Recopiez fidèlement le passage de l'article sur la crise migratoire à la frontière polonaise compris entre « Les Occidentaux lui » et « centaines de personnes. », ces deux bornes incluses.

------ Extrait à lire ------

(Sokolka) Les forces de sécurité polonaises ont fait usage de gaz lacrymogène et déployé des canons à eau pour repousser des migrants qui leur jetaient des pierres en tentant mardi de traverser la frontière à partir de la Biélorussie, qui a de son côté accusé la Pologne de vouloir « aggraver la situation ».

Environ 4000 migrants au total campent actuellement, selon les gardes-frontières polonais, dans le froid et des conditions qui se dégradent de jour en jour, le long de cette frontière.

Au lendemain d’un entretien téléphonique avec la chancelière allemande Angela Merkel, le président biélorusse Alexandre Loukachenko a assuré plus tôt dans la journée vouloir éviter que la crise migratoire ne dégénère en « confrontation » avec ses voisins européens.

Les Occidentaux lui reprochent d’avoir orchestré depuis l’été des mouvements migratoires du Moyen-Orient vers les frontières orientales de l’Union européenne, ce qu’il dément.

Un face-à-face a débuté la semaine dernière près du point de passage entre les villages biélorusse de Bruzgi et polonais de Kuznica, où se sont rassemblées plusieurs centaines de personnes.

------ Données extraites ------

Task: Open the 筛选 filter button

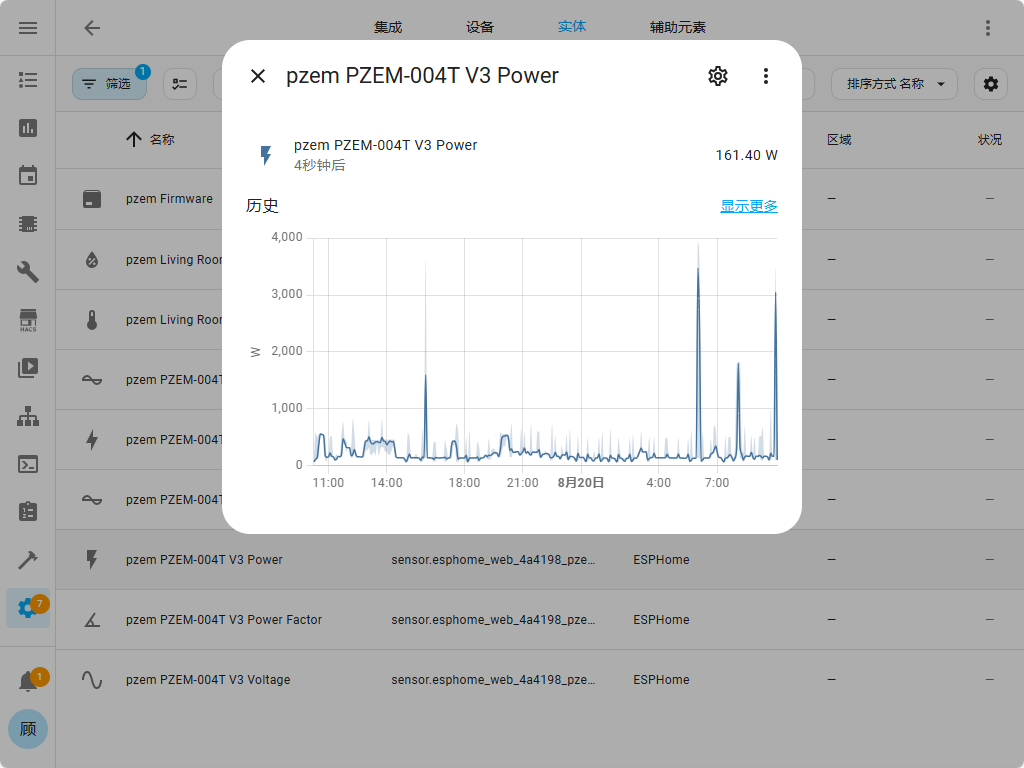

------
------ Données extraites ------

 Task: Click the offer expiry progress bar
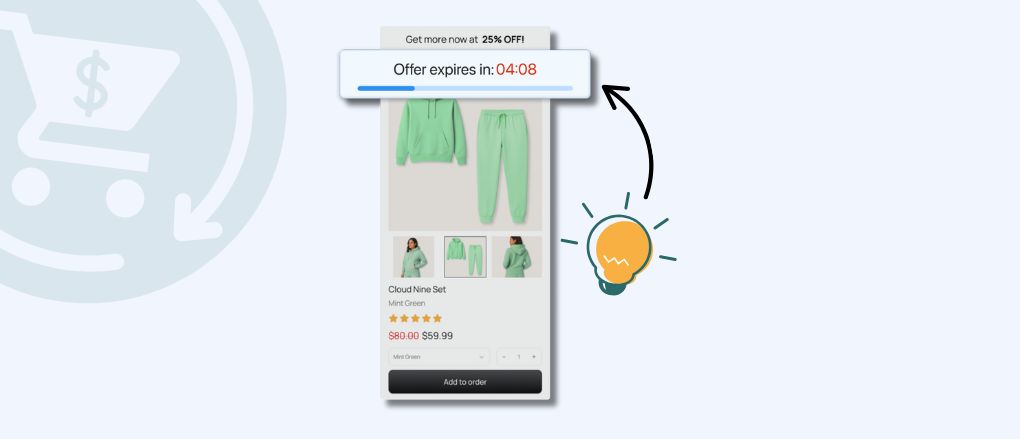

------
------ Données extraites ------

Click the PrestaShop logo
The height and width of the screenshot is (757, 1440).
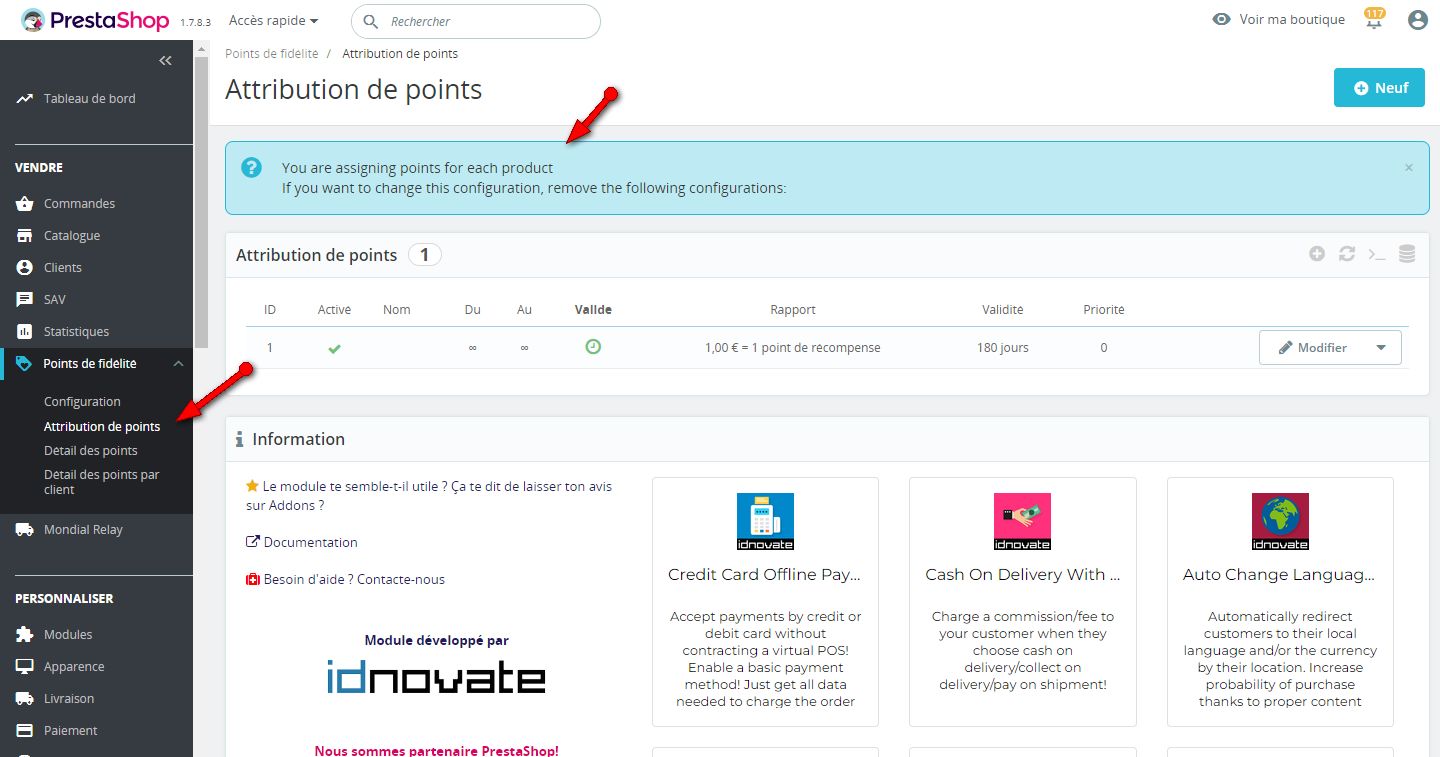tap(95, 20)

------

• _Réponse à l'exercice_
Les Occidentaux lui reprochent d’avoir orchestré depuis l’été des mouvements migratoires du Moyen-Orient vers les frontières orientales de l’Union européenne, ce qu’il dément.

Un face-à-face a débuté la semaine dernière près du point de passage entre les villages biélorusse de Bruzgi et polonais de Kuznica, où se sont rassemblées plusieurs centaines de personnes.